Evolving Code: 2018

Tuesday, 30 October 2018

The late night git show

(... note to self ...)

git status

Happens to be a useful command.

A very useful one, especially when you're amidst an interactive rebase that you were keen to forget about in roughly 5 seconds after intiating it.

So when the stuff goes incomprehensibly missing, especially committed files ... don't try to make it a late night adventure recreating things from memory :)

Just git status.

GIT STATUS

gIt StAtUs

...

Well not sure if git cola displayed that bit somewhere though, didn't catch my eyes ... could be a valuable feature to request if not.

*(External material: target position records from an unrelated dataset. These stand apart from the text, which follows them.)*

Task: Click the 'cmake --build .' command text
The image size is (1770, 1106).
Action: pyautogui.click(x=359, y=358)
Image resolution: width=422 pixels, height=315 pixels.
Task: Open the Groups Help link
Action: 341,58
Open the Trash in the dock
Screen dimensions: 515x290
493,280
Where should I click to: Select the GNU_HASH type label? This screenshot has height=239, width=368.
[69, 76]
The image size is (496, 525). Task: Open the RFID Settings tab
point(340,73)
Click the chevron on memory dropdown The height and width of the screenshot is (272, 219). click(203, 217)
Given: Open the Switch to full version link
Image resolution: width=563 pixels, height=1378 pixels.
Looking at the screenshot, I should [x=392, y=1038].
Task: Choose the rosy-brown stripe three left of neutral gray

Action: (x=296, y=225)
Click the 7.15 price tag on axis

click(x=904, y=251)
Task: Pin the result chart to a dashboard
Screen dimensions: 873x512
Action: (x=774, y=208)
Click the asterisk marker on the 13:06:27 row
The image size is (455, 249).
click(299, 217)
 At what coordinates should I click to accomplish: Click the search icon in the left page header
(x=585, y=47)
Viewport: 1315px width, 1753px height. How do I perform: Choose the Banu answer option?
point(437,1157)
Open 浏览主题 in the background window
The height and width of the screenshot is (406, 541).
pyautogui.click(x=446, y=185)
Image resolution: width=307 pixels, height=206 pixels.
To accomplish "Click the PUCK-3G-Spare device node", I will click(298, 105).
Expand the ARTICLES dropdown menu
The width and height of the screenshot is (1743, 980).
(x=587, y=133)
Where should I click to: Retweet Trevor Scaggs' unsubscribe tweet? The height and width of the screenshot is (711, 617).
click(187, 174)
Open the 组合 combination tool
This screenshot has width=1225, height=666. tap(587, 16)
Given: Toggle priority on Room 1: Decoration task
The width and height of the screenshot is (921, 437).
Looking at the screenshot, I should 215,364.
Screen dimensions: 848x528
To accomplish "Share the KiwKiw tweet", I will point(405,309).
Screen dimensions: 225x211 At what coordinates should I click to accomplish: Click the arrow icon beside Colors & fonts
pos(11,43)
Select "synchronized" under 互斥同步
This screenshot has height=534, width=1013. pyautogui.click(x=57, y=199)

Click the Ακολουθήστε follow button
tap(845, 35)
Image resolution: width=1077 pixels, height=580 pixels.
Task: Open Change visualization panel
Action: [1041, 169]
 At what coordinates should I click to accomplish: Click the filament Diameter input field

Wednesday, 26 September 2018

6 page memos

Just have been reading an article about Jeff Bezos's approach to keeping a company as dynamic as a startup is or should be.

I'll take the liberty to (disagree and commit lol) almost just bullet-point list out the keywords ... just becasue this is how much time I have :) - the below only makes sense together with the above Forbes link really)

First, "senior executives start meetings at Amazon in silence, with everyone reading six-page narrative memos about the topic they are gathered to discuss, for up to 30 minutes"
Note that here quality preparations are brought into the game - when appropriate at least.

Then, it is important to make a distinction between decisions: "Type 1 decisions can't be reversed and as such require great care. Type 2 decisions can be easily reversed."

"Make Decisions With 70% Of The Info You Wish You Had"

"Disagree and commit"

"You have to somehow make high-quality, high-velocity decisions"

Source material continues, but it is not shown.